If this were a truly journalistic endeavor, she would have checked out all the leads, gathered all her information ahead of time, and created a narrative with a beginning, middle, and end. She would have come to a conclusion; by now, no one is exactly expecting a real conclusion when next week’s final episode rolls around. In other words, if Serial were a purely journalistic effort, Adnan’s case probably wouldn’t have made for a good story. That’s not to say that what happened to him doesn’t matter, or that his case doesn’t have incredibly compelling elements, or that his situation doesn’t throw into sharp relief problems with the U.S. criminal justice system. But a major part of the appeal of Serial is the ability to follow along, to play detective alongside a journalist who is also playing detective (and savior, and executioner, and entertainer, and confidante, and so many other things).

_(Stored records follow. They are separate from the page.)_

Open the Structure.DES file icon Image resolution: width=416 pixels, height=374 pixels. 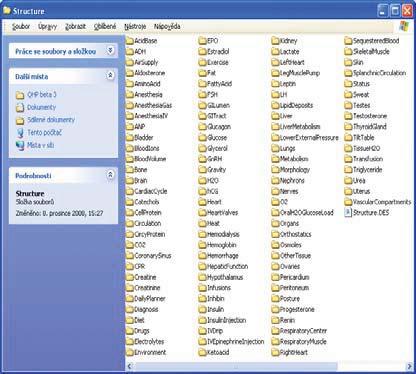(348, 213)
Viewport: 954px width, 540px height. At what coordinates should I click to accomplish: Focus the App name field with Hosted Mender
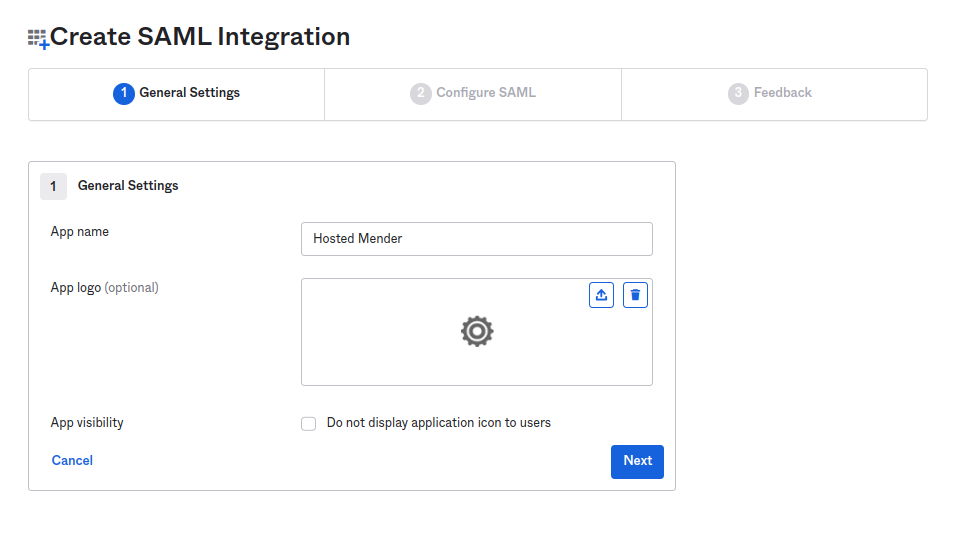pos(476,239)
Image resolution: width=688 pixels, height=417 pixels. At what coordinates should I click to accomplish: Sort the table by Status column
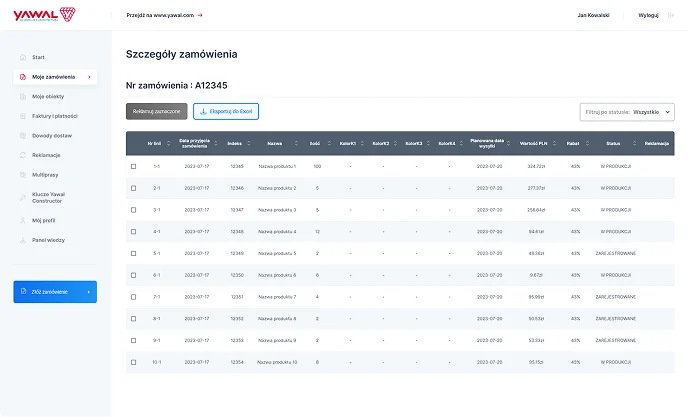634,143

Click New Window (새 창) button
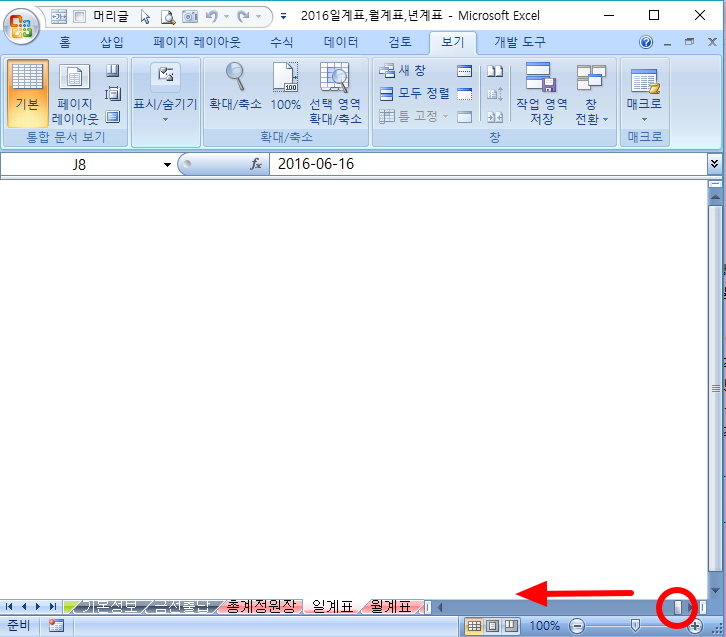[x=403, y=71]
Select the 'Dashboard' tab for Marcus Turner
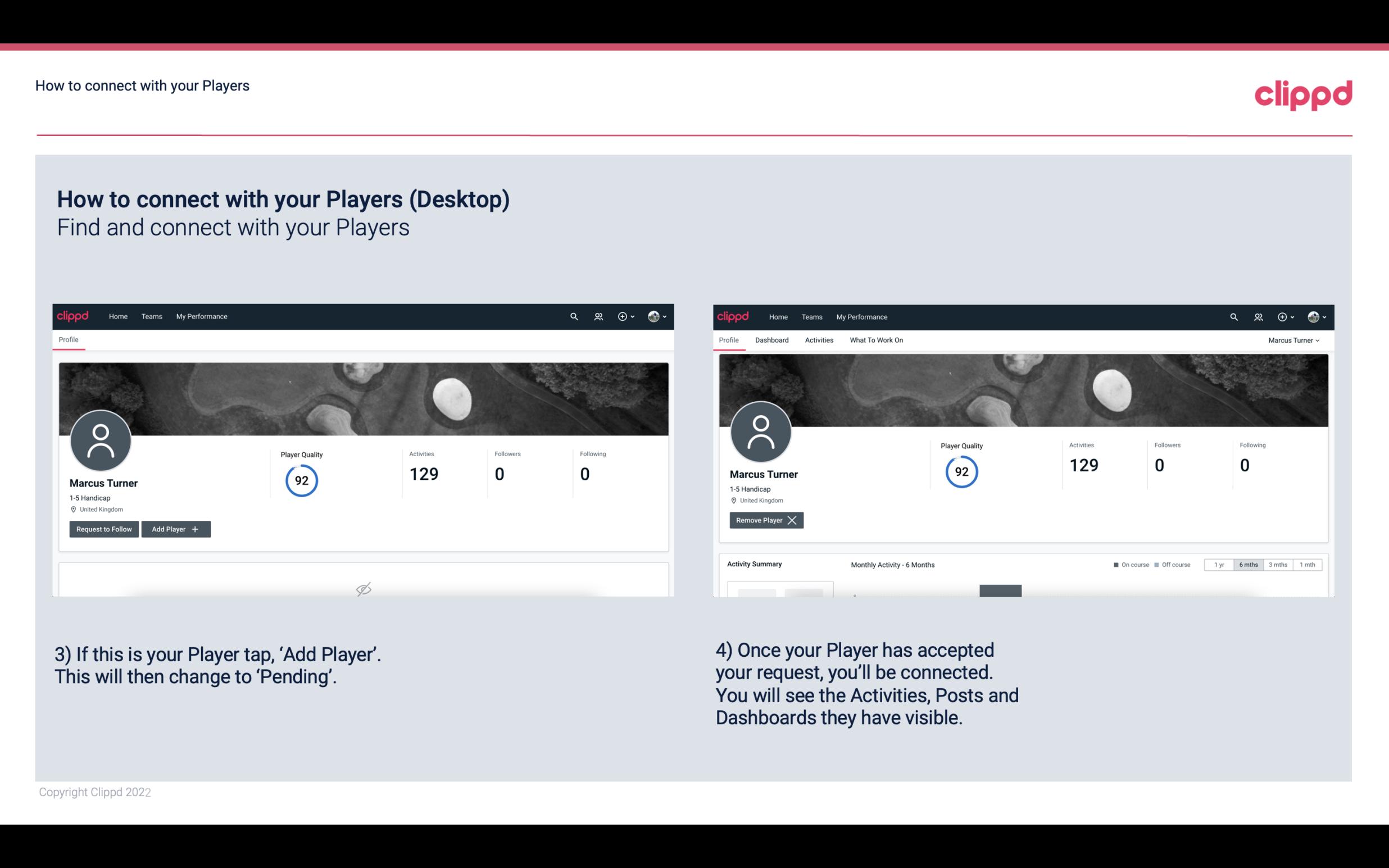 tap(771, 340)
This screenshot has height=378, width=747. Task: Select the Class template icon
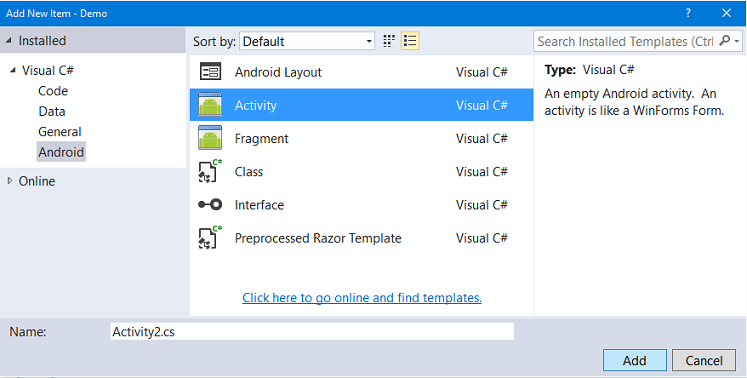[x=210, y=171]
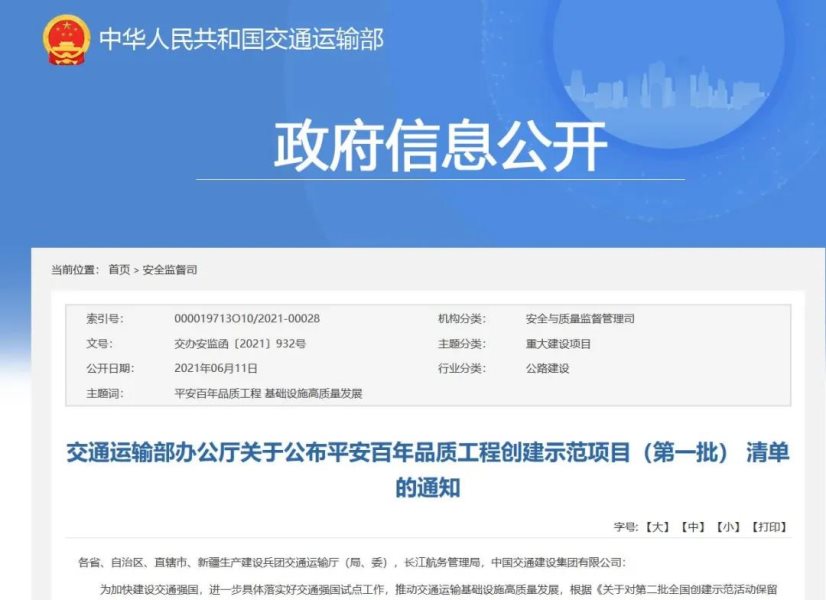This screenshot has width=826, height=600.
Task: Select index number 000019713O10/2021-00028
Action: pyautogui.click(x=246, y=319)
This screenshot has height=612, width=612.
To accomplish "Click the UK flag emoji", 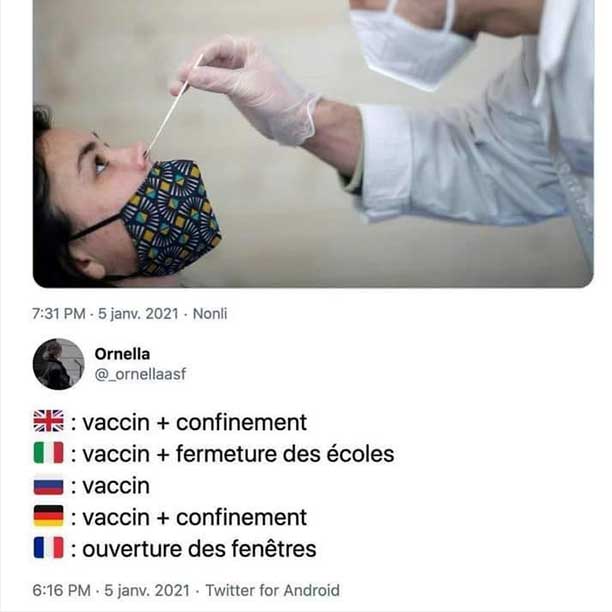I will point(48,421).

If we strip away the snowballing, communal fascination, Serial is just Sarah telling a story without doing all the legwork ahead of time to figure out if there will a satisfying ending, a payoff in the traditional sense. If it fluctuates from exhilarating or boring from week to week, that's just the nature of this particular podcast. Exploiting Adnan and all the curious, ugly parts of his case was inevitable. Serial was destined to have to publicly work out the weird, ambiguous, unanswerable questions of the nature of knowledge, something that journalists rarely do. The nonlinear, jolting from subject to subject every week—also unavoidable.

I understand the urge to treat Serial like a TV show or a piece of pure reportage and arrange our expectations accordingly. But to do so is also unfair and misunderstands the limitations of the weird cross-genre space in which Serial lies. So if the season feels like it’s limping to the finish line, it’s doing so for the same reasons that made Serial so appealing in the first place.